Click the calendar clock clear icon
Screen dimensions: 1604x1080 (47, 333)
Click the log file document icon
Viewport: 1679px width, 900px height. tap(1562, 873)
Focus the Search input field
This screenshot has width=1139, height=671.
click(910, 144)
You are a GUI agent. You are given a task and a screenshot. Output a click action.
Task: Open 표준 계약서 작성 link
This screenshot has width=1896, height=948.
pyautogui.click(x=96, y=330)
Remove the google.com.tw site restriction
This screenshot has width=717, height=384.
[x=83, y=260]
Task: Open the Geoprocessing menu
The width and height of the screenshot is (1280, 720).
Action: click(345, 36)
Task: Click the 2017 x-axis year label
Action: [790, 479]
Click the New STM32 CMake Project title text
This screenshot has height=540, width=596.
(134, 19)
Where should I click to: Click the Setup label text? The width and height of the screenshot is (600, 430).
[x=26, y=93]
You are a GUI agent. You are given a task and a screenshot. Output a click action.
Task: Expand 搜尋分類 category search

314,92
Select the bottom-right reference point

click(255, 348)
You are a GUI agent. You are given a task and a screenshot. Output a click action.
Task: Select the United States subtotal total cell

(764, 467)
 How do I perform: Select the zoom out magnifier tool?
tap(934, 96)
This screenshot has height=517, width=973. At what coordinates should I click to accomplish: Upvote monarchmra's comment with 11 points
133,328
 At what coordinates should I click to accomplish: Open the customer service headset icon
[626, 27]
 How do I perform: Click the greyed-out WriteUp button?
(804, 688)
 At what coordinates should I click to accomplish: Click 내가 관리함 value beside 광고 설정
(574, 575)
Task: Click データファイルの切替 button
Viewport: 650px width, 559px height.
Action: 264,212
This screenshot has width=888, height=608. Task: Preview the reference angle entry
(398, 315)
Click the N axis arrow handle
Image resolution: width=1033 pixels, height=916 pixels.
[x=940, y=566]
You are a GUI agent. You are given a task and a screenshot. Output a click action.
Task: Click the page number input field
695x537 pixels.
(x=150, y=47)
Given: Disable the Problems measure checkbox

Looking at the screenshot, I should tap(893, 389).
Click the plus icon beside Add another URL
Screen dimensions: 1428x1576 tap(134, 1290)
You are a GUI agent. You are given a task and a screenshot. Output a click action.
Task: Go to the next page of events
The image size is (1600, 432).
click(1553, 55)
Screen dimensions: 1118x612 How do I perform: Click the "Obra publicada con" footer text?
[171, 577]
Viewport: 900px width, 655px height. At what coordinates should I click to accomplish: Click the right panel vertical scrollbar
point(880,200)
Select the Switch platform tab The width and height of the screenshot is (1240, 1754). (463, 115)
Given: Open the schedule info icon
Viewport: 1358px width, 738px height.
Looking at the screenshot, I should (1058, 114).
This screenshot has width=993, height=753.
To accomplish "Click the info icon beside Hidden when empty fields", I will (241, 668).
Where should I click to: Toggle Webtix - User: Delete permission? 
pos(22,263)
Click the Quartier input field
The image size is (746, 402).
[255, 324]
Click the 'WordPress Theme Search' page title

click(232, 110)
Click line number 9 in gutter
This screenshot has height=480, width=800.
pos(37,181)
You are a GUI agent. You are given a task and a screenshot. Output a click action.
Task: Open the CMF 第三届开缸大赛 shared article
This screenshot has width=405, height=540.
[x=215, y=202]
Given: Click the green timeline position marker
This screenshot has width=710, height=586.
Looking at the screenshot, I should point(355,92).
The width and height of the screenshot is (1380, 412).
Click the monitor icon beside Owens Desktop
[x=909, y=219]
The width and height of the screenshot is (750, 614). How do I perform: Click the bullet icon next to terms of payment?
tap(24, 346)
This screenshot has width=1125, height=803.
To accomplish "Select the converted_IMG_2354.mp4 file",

__Task goal__.
Only those lines of the entries above that run from the line containing "This screenshot has width=710, height=586." to the line containing "This screenshot has width=1125, height=803.", both included, should be transcribed exactly.

__Task solution__.
This screenshot has width=710, height=586.
Looking at the screenshot, I should point(355,92).
The width and height of the screenshot is (1380, 412).
Click the monitor icon beside Owens Desktop
[x=909, y=219]
The width and height of the screenshot is (750, 614). How do I perform: Click the bullet icon next to terms of payment?
tap(24, 346)
This screenshot has width=1125, height=803.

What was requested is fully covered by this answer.